> **Excerpt**:
++++++++++

Lol, i am glad they don’t think that way when they revision potential security issues in things like openssl or chrome which have been in the market for longer than airtable and with way more users. Just because you haven’t found a problem in a long time it doesn’t prove that the product is free of defects (or opportunities for improvements if we want to call them that way).

To be clear, i am not trying to take the piss on airtable. On the contrary, i think it’s a great product which deserves the success it has. And that’s the precise reason way i think it’s important to tackle this kind of things.

I am not getting paid to spend my time reporting this stuff, but it’s the responsible thing to do, so I’d appreciate if we could have a slightly more mature conversation here…

Thanks

No-one on this thread is getting paid for being here.

However, this community forum is not the best place to report changes you want in the product. There is no guarantee that anyone from Airtable will read a particular thread. If you want to be sure that someone at Airtable will read your comments, I recommend contacting support.

On the other hand, if you want to share your experiences with other user and explain how you have handled the situation, this forum is an excellent place where many people share information.

It sounds like you hav written your own escape function. Is it something like this?

const sanitizedCodeFromUser = dirtyCodeFromUser.replace("'", "\'")
const formulaBeforeEncoding = `{code} = '${sanitizedCodeFromUser}'`

While the concept of an injection attack is real, it is the responsibility of the person writing the code that includes user input to sanitize that user input. The REST API trusts the formula provided because the request came with valid credentials. Due to the nature of an injection attack, the language cannot protect against this type of attack by itself.

On the other hand, what is Airtable’s responsibility to educate new coders about the topic of injection attacks? This is less clear. The documentation was originally designed (many years ago) with the expectation that it would be used by experienced coders who were already familiar with coding and security practices, and only needed to learn Airtable’s specific vocabulary. Yet, more and more people are using code with Airtable without having any prior coding knowledge.

++++++++++

> **Provided information**:
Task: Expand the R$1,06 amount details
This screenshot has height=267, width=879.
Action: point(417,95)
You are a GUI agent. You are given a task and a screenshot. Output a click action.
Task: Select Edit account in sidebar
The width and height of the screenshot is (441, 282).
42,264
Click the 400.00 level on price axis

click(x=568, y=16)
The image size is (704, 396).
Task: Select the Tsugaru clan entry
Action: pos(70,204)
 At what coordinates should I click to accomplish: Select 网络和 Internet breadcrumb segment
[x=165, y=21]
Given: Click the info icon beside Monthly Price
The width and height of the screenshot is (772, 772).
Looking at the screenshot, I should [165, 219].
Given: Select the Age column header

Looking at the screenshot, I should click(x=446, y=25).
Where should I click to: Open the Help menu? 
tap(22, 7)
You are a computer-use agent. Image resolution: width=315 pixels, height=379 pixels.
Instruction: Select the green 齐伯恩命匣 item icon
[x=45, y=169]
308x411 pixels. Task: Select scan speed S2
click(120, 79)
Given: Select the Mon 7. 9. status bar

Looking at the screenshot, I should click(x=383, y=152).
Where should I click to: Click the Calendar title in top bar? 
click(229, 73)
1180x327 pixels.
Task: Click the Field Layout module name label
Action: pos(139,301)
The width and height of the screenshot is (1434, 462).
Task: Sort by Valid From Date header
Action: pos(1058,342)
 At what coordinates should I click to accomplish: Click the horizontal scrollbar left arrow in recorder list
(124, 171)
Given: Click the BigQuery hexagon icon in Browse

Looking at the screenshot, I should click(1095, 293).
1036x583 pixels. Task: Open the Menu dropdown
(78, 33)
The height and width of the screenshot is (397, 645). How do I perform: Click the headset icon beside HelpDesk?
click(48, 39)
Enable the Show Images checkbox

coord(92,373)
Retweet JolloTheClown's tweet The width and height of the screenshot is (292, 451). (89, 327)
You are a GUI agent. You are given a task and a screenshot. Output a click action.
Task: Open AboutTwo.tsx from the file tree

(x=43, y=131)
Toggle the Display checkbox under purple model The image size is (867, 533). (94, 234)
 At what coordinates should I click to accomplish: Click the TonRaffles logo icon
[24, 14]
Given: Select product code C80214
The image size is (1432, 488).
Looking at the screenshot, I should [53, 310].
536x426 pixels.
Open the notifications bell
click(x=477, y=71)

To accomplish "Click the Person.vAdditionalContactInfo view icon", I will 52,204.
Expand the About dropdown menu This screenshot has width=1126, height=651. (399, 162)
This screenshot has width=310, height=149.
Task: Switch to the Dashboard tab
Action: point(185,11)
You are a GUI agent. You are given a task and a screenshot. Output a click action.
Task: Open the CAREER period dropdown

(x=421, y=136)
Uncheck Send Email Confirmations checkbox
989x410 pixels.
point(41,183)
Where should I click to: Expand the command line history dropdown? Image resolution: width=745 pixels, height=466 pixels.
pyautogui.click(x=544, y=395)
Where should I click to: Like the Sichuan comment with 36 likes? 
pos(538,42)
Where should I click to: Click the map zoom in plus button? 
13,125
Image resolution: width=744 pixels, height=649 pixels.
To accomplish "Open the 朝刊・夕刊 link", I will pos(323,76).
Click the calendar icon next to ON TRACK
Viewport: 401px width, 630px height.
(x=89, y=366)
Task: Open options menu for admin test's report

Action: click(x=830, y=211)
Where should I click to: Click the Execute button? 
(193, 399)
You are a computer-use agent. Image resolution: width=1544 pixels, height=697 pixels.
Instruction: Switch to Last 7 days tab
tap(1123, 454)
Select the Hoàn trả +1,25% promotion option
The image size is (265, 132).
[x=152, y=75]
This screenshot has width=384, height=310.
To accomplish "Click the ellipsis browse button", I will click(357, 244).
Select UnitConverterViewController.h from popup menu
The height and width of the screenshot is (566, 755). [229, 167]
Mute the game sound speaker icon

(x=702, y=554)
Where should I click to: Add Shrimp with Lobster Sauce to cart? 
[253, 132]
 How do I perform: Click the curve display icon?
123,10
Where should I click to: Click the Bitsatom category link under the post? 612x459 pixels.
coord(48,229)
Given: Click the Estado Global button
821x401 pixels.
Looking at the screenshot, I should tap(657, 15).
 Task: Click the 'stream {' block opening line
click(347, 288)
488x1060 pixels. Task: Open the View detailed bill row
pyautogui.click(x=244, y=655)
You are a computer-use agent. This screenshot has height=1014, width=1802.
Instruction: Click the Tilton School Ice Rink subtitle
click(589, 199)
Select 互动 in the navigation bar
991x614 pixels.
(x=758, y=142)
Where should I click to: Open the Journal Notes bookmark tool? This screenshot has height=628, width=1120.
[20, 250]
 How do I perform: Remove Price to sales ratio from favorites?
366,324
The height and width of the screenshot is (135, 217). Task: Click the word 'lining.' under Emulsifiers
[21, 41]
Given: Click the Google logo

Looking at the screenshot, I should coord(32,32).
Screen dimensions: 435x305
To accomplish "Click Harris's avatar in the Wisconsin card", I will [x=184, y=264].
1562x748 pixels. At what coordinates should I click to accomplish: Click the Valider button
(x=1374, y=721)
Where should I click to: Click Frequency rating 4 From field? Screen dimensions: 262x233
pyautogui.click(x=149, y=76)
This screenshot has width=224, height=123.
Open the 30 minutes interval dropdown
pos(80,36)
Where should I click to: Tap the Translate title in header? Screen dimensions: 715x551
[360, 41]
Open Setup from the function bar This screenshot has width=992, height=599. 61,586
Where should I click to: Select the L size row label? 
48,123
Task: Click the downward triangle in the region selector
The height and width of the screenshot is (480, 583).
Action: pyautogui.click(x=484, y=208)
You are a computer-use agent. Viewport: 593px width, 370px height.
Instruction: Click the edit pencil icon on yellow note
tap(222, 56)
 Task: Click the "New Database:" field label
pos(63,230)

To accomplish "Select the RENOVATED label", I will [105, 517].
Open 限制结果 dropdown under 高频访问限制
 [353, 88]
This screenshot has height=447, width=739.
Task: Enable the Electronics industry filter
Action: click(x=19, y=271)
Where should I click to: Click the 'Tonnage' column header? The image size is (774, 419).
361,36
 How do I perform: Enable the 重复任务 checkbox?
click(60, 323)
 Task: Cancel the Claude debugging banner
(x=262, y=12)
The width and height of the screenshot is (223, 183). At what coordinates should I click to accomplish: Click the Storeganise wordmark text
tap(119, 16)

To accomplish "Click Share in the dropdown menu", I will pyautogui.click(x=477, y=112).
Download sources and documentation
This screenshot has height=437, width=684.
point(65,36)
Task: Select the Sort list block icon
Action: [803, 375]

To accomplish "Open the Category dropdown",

++++++++++

> **Work request**:
Please quote everything from "Lol, i am glad" down to "for being here." in the Airtable forum excerpt.

> **Task answer**:
Lol, i am glad they don’t think that way when they revision potential security issues in things like openssl or chrome which have been in the market for longer than airtable and with way more users. Just because you haven’t found a problem in a long time it doesn’t prove that the product is free of defects (or opportunities for improvements if we want to call them that way).

To be clear, i am not trying to take the piss on airtable. On the contrary, i think it’s a great product which deserves the success it has. And that’s the precise reason way i think it’s important to tackle this kind of things.

I am not getting paid to spend my time reporting this stuff, but it’s the responsible thing to do, so I’d appreciate if we could have a slightly more mature conversation here…

Thanks

No-one on this thread is getting paid for being here.